◆ Reading passage ◆
Please note: While it may be tempting to treat the dog's pain at home using aspirin, it's not recommended doing so. Based on the dog's level of pain and injury, a veterinarian may wish to prescribe a nonsteroidal anti-inflammatory drug or even a steroid to reduce the pain and inflammation.
If pet owners give aspirin before the appointment, the vet will have to wait up to 7 to 10 days until it's out of the system before being able to safely prescribe these drugs. This is called the "wash-out period" and it's meant to avoid the potentially life-threatening overlap effect of the two medications.
A Sign of Abdominal Problems
Sometimes, a dog who is panting and has trouble lying down may be suffering from some type of abdominal problem. The problem may stem from eating something unusual or there may be some underlying problem impacting some internal organ.
Abdominal cramping can cause a dog to have an increased heart rate and respiratory rate leading to panting.
On top of this, when a dog has some sort of abdominal pain, it's reasonable for him to be reluctant to lie down on his abdomen if it is painful.
Affected dogs may also exhibit drooling, nausea, vomiting, diarrhea and decreased appetite.
The list of possible causes for abdominal pain in dogs may be long, including gastroenteritis, hepatitis, pancreatitis, nephritis etc.
Bloat is a condition that is a medical emergency and can cause abdominal pain, retching, a bloated belly and even death if left untreated as the dog's bloated belly may flip on itself.
A Sign of Heart Problems
As mentioned previously, heart problems in dogs may manifest with problems breathing, especially in the later stages.
Medically known as dyspnea, labored breathing in dogs can occur both when the dog is active or when the dog is at rest.
As breathing becomes difficult, dogs may engage in open-mouth breathing and they may be reluctant to lie down. These dogs may be wanting to keep their head high so to keep their air passages open.
These dogs can be helped by propping a pillow or two so that they can sleep with the head raised up enough to be comfortable.
If excess fluids in the abdomen are causing trouble breathing, then excess fluids may need to be removed through a procedure known as abdominocentesis. Afterward, diuretics should be administered.

◆ Data section ◆
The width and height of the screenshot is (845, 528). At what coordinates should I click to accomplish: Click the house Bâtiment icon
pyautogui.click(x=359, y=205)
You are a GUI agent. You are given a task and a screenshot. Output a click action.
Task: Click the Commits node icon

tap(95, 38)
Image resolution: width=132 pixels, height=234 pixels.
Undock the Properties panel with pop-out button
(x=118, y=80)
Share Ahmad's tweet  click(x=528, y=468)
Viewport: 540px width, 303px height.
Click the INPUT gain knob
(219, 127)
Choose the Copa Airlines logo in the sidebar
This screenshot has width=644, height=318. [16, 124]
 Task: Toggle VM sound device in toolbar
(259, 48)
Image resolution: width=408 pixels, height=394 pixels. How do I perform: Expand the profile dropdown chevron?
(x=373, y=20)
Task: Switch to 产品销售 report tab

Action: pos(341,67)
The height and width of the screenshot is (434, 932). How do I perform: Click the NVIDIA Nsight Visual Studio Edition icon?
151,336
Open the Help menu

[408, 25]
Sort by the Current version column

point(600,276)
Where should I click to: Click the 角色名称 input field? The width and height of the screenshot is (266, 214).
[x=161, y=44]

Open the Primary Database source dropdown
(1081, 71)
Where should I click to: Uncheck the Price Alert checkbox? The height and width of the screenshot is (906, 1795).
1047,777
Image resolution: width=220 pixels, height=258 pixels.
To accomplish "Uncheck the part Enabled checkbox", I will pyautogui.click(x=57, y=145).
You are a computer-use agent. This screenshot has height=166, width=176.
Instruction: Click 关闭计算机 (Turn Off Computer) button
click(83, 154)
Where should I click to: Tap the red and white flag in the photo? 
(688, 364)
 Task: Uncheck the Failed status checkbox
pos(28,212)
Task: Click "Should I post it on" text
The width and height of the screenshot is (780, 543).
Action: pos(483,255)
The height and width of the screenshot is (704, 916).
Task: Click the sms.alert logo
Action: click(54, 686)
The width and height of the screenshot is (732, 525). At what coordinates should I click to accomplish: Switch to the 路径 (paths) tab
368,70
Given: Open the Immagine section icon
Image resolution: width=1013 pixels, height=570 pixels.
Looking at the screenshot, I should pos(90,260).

◆ What this task involves ◆
In the text on panting dogs, what is the name for the wait before a vet can safely prescribe other pain drugs to a dog that has been given aspirin?

◆ Result below ◆
It is called the "wash-out period."